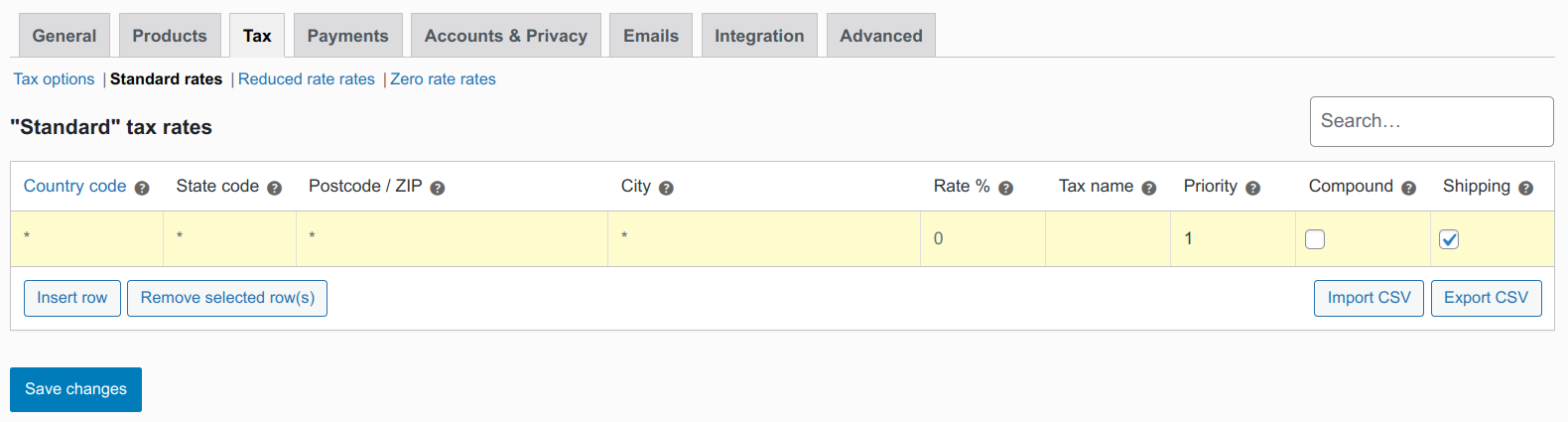Image resolution: width=1568 pixels, height=422 pixels.
Task: Open the Reduced rate rates link
Action: coord(307,79)
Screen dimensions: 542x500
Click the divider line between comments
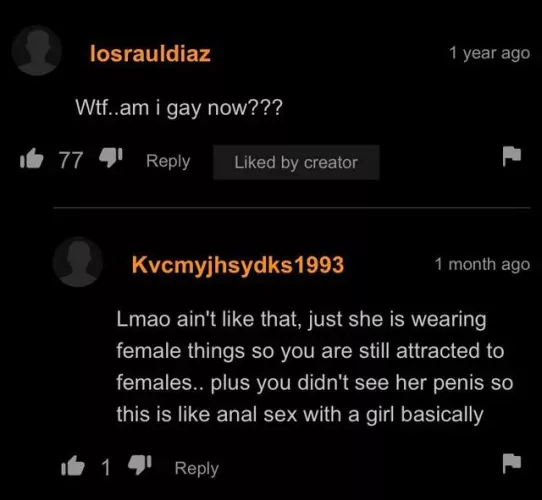tap(292, 208)
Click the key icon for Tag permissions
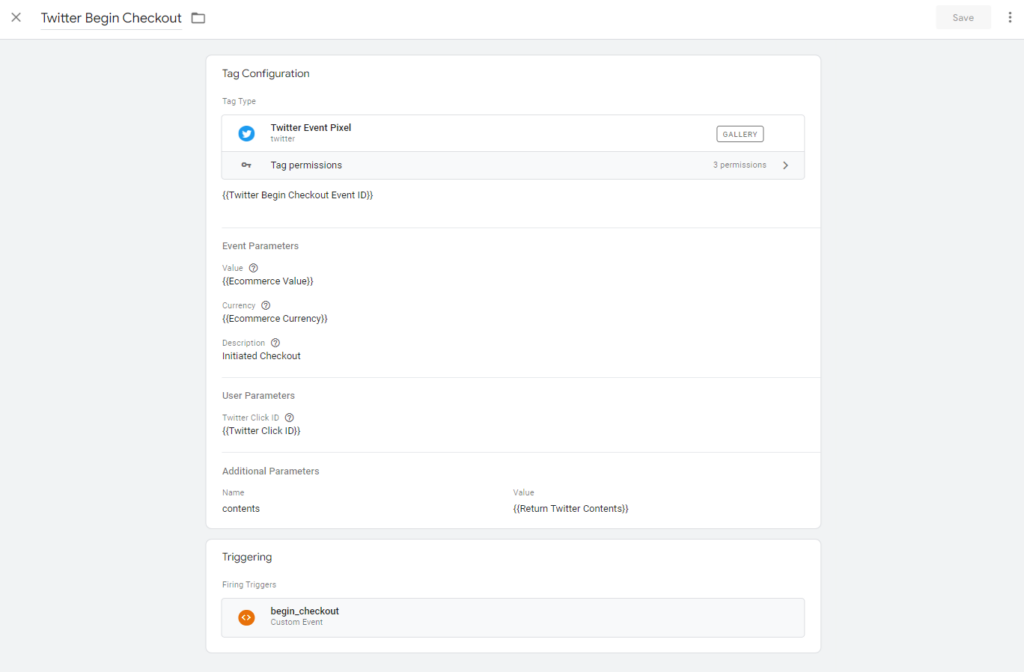The image size is (1024, 672). pos(246,165)
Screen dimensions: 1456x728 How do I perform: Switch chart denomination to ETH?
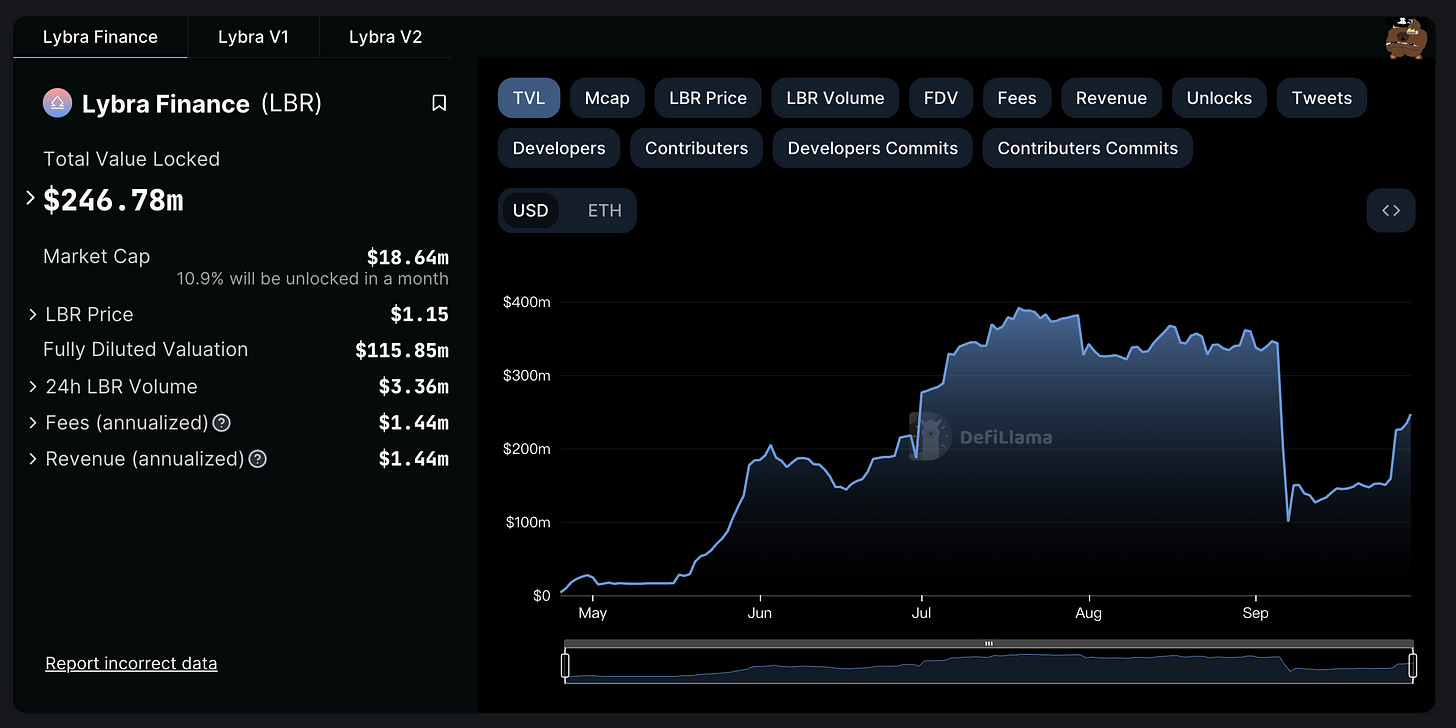[x=604, y=210]
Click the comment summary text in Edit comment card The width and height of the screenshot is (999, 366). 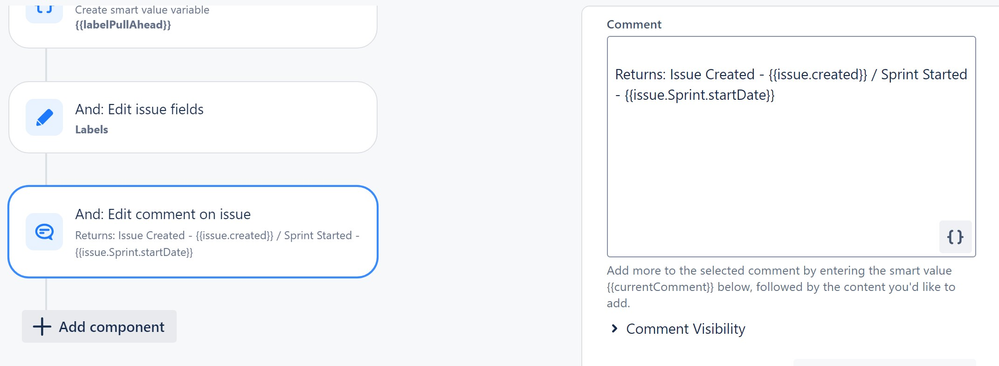[217, 244]
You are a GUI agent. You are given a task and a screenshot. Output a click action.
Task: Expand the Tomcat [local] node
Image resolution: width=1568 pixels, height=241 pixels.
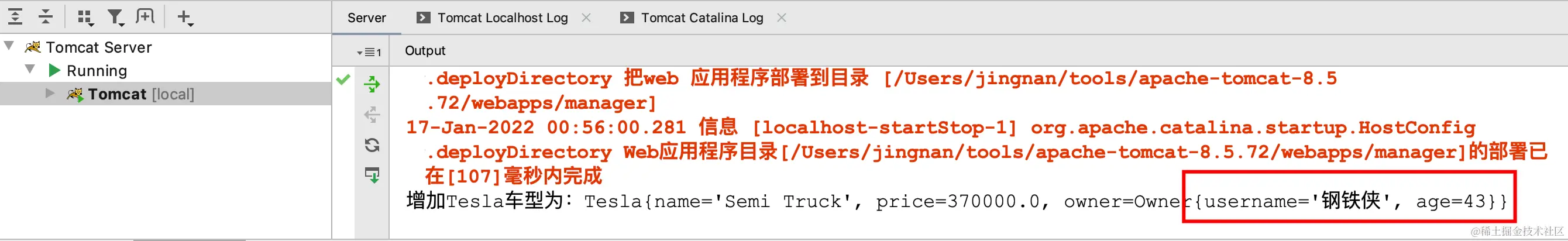pyautogui.click(x=50, y=93)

::::::::::

### [What the task requires]
Please return exactly, and only, the lines from the one containing "You are a GUI" through the end of the records, with both end lines kept and every picture dropped.

### [Finished task]
You are a GUI agent. You are given a task and a screenshot. Output a click action.
Task: Expand the Tomcat [local] node
Image resolution: width=1568 pixels, height=241 pixels.
pyautogui.click(x=50, y=93)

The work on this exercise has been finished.